Let’s look back at the two big central bank decisions of the last 10 years. First, the decision by the ECB to hike rates in the face of inflation in mid-2008, on the eve of crisis no less. Second, the ECB decision to raise again in mid-2011 while the Fed looked through the inflation numbers. These decisions were incredibly important. The Phillips curve is a useful model of the economy, but it is just that, a model. The focus currently on stubbornly low inflation and a broken Phillips curve appears misplaced. Economic models like these are guideposts rather than exact predictions, and certainly do not exist in a vacuum. There is no credible way that one can expect a more typical inflation path and the Phillips curve to work perfectly in the face of such a large move in oil prices – particularly a move driven by the supply side as cartel pricing has given way. The oil move is moving through the system, we are seeing inflation and wages beginning to move upwards. The Fed was right to look through transitory inflation in 2008 and 2011, and a purely domestically driven Fed would do so again from the other direction now – particularly as lower oil prices (all else equal) over the medium term are a positive shock to the US economy, at the margin reflationary.

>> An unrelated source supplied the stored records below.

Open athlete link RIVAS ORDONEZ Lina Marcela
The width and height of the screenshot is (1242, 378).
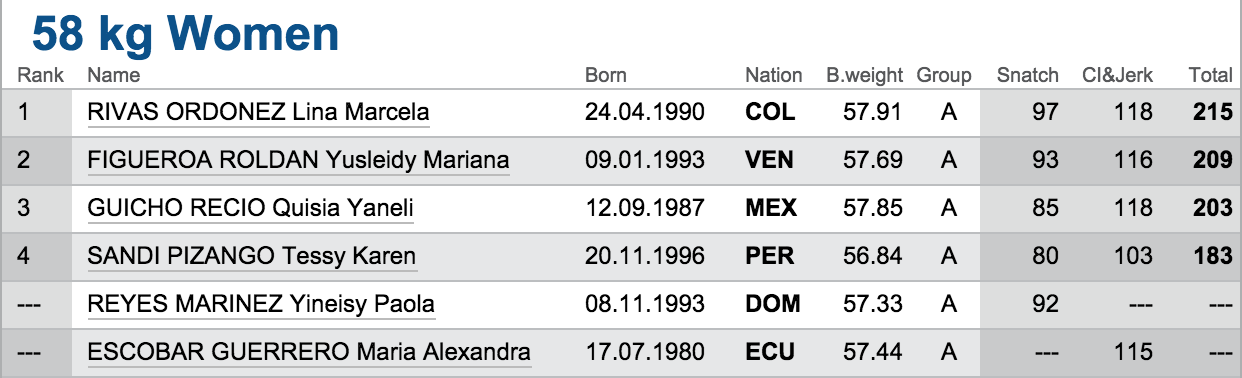click(x=258, y=112)
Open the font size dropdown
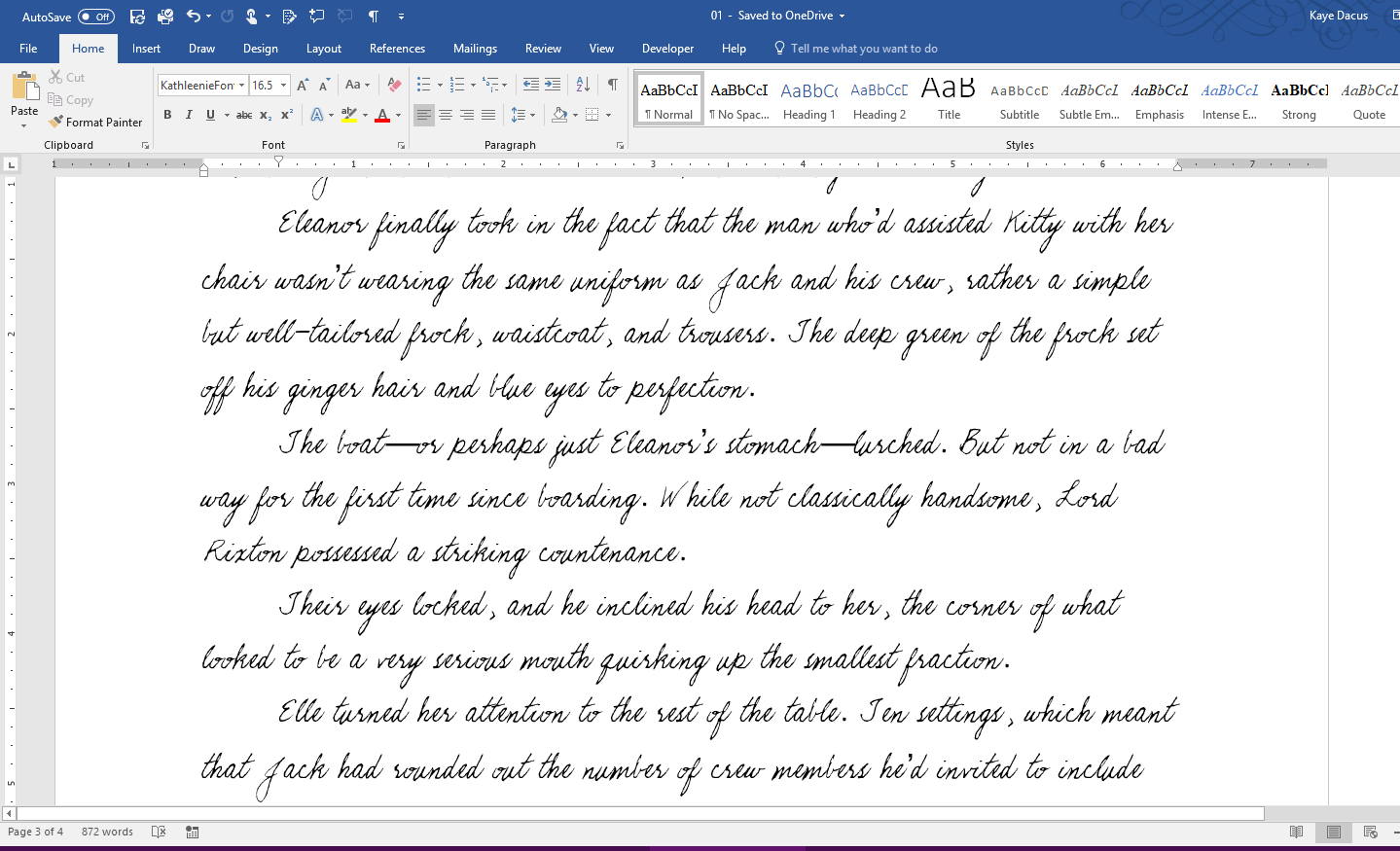The height and width of the screenshot is (851, 1400). point(283,86)
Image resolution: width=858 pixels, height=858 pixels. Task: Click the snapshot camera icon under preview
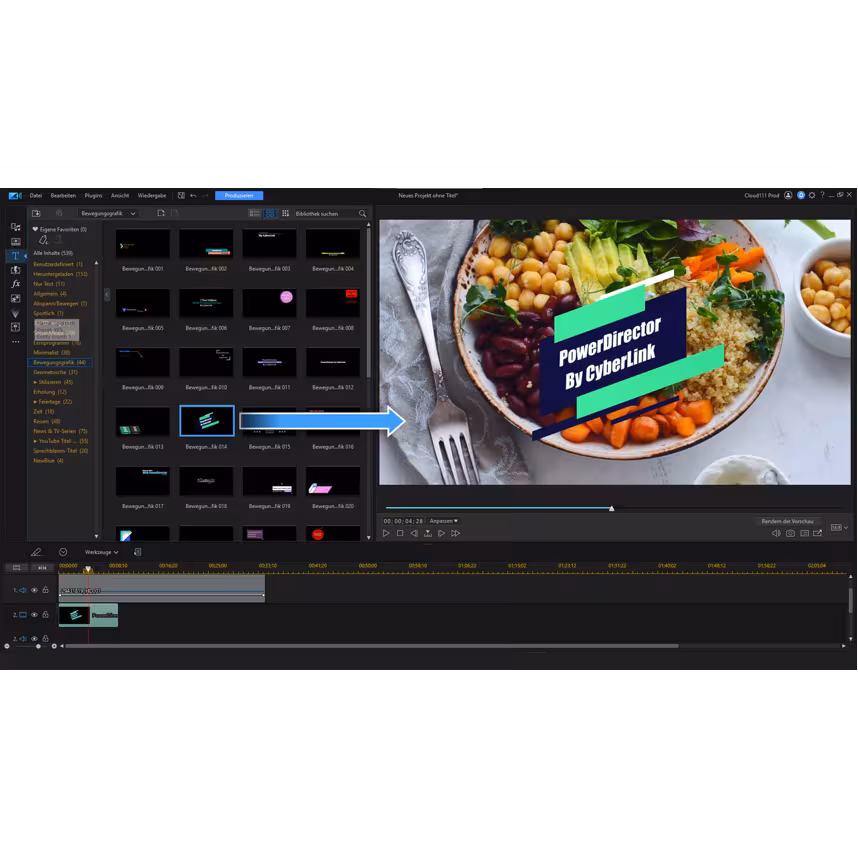click(x=790, y=534)
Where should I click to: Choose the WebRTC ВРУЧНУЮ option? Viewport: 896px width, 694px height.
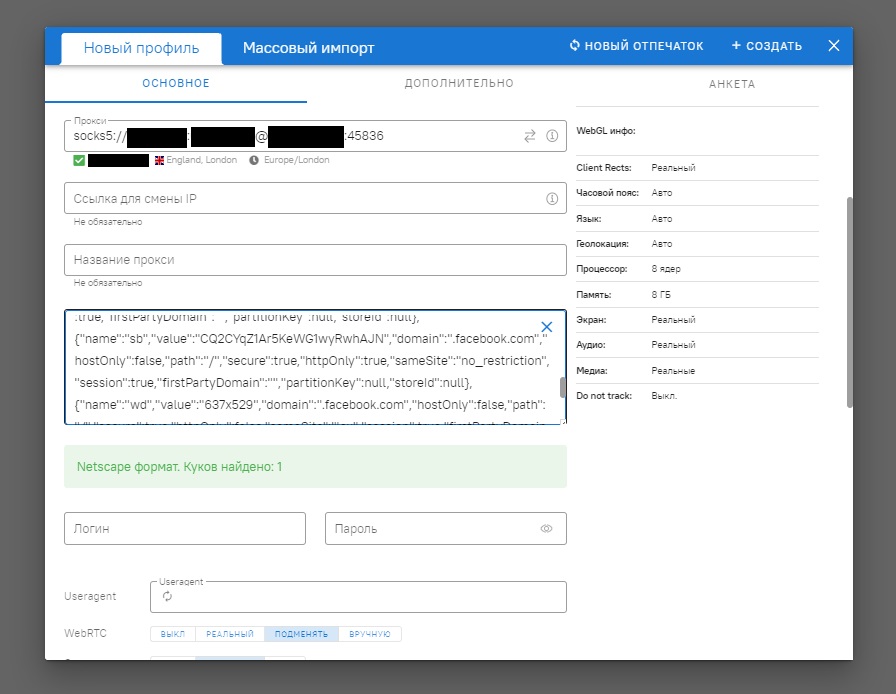click(370, 634)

But the Fed doesn’t operate in isolation. The dilemma they face is that the rest of the world is not looking as healthy as the US. While they may be able to look through low oil prices, is it harder to look past the growth slowdown in emerging markets, which are getting hit by a confluence of factors; low commodity prices, corporate dollar debts as their currencies depreciate, and often the overhang of domestic credit booms? The risks are not binary here, but exist on a scale. The Fed could continue tightening, accepting the risk they may overtighten and be faced with exacerbating a global downturn. The consequences of this would be serious, and the uncertainty around tools to deal with them is high. Or they could wait and accept accelerating domestically generated core inflation, running the economy hot for a while, more confident that they have the tools to deal with higher inflation later. It’s a more explicit acknowledgment that the rest of the world is as large a driver as the domestic situation. Quite the dilemma. Should the Fed set policy for the US, or for the world?